= Alex Story (rower) =

British rower (born 1974)

Alexander "Alex" Story (born 6 December 1974) is a former British rower, who rowed in the British men's eight at the 1996 Olympic Games in Atlanta. Story has unsuccessfully stood as a candidate for the Conservative Party on several occasions.

==Rowing==
Story was on the Great Britain rowing team for the 1996 Summer Olympics, competing in the men's eight.

He rowed for Great Britain as a junior, an under-23 and a senior athlete. His career spanned from 1992 to 1998.

In 1995, at the World Rowing Championships in Tampere, Finland, he qualified for the 1996 Atlanta Olympic Games. He retained his place for the 1997 World Rowing Championships in Aiguebelette where the British eight finished fourth.

He rowed for Cambridge against Oxford in the Boat Races of 1997 and 1998. In the former he was the heaviest man competing, and was credited with having been the difference between the two crews.

==Political activity==
He has subsequently been active in the Conservative Party. In 2005, he contested Denton and Reddish at the general election; in 2010, he fought Wakefield, and in 2015, at short notice, he stood for Leeds North West. In Denton and Reddish, a safe seat for the Labour Party, Story came a distant second.
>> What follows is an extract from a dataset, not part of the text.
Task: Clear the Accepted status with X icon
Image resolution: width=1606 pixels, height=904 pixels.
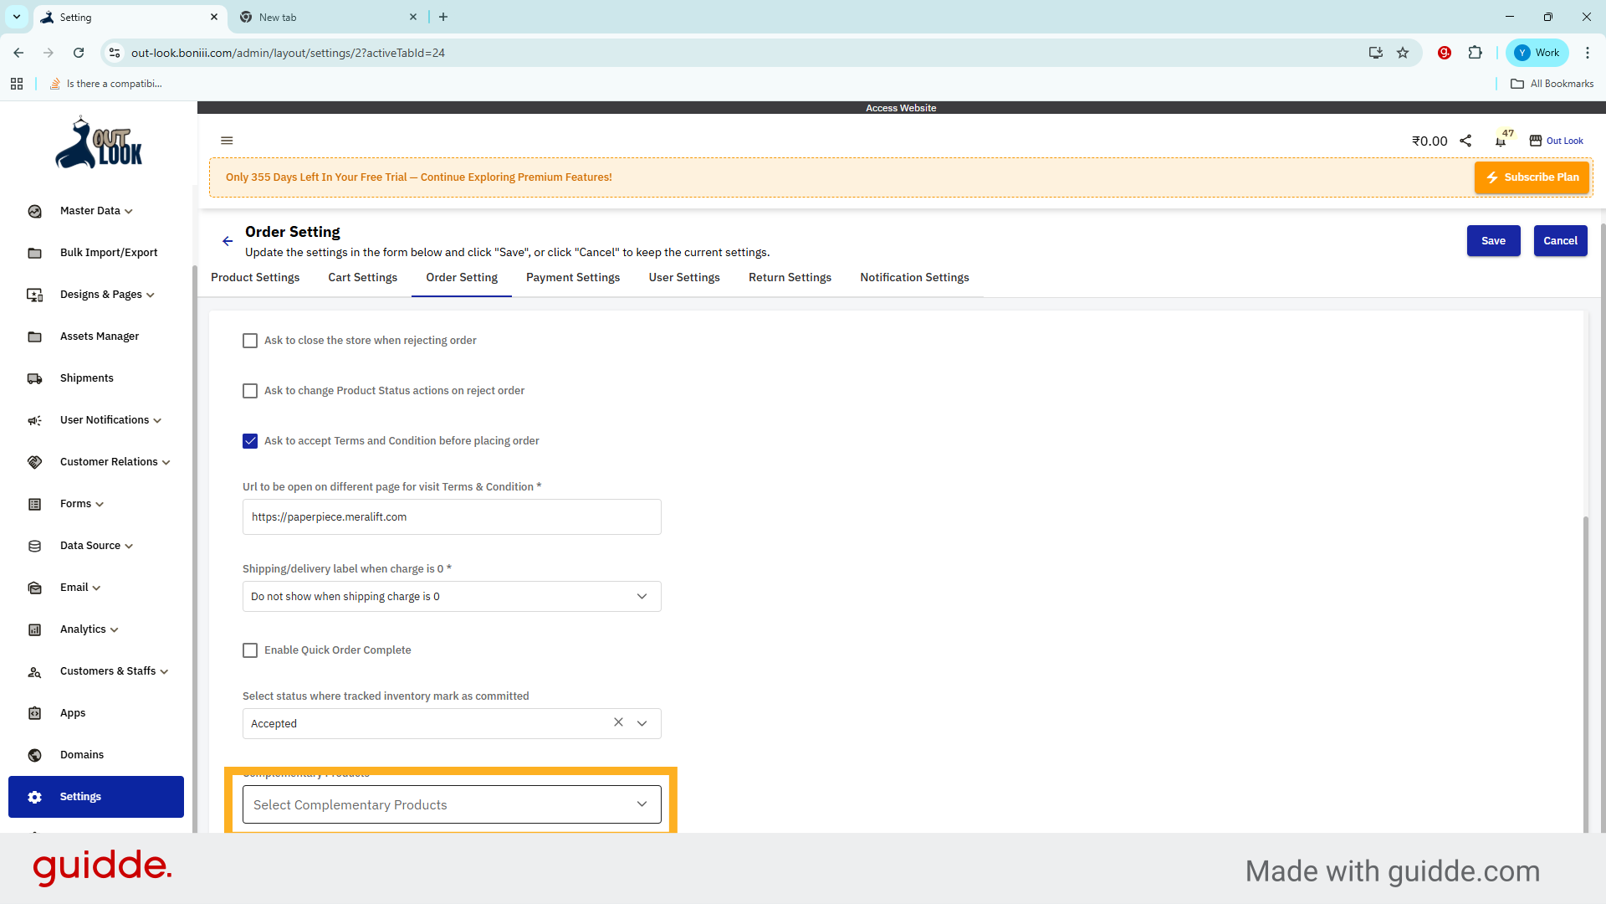Action: (x=618, y=722)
At the next election, his candidacy in the marginal Wakefield constituency saw Story finish less than 2,000 votes behind the incumbent Labour MP. In 2015, Story came third behind the Liberal Democrats and Labour, in what was a marginal contest between those two parties.

He was placed second on the Conservative party list for the Yorkshire and the Humber region for the 2014 European election; however, only one Conservative was elected. After the elevation of MEP Timothy Kirkhope to the House of Lords in October 2016, Story was asked by the region's returning officer to take the vacant seat. To be returned, Story needed the Conservative Party to re-nominate him, which they refused to do; Story unsuccessfully asked the High Court to intervene. The Conservative Party subsequently appointed John Procter, who had been third on the party list, as the replacement, rather than Story.

In the 2016 European Union membership referendum he campaigned for Britain to leave the European Union. Story has written for publications such as The Daily Telegraph, and City A.M..

On 5 November 2017, the Conservative MP for Tamworth, Chris Pincher, resigned as Comptroller of the Household (Assistant Whip) and voluntarily referred himself to the Conservative Party's complaints procedure and the police after Story said that he was previously the subject of unwanted sexual advances from Pincher. Story had allegedly been invited to Pincher's flat, where the latter massaged Story's neck and talked about his "future in the Conservative Party", before changing into a bathrobe. Recounting the episode, Story said that Pincher's advances made him seem like a "pound-shop Harvey Weinstein". (Note: In 2017, the American film producer Harvey Weinstein had been accused of rape, sexual assault and sexual abuse, leading to the #MeToo movement against sexual abuse, sexual harassment, and rape culture; "pound shop" is a reference to British high street discount stores such as Poundland.) Pincher said that "I do not recognise either the events or the interpretation placed on them" and that "if Mr Story has ever felt offended by anything I said then I can only apologise to him". On 23 December 2017, the Conservative Party's investigating panel determined that Pincher had not breached the code of conduct.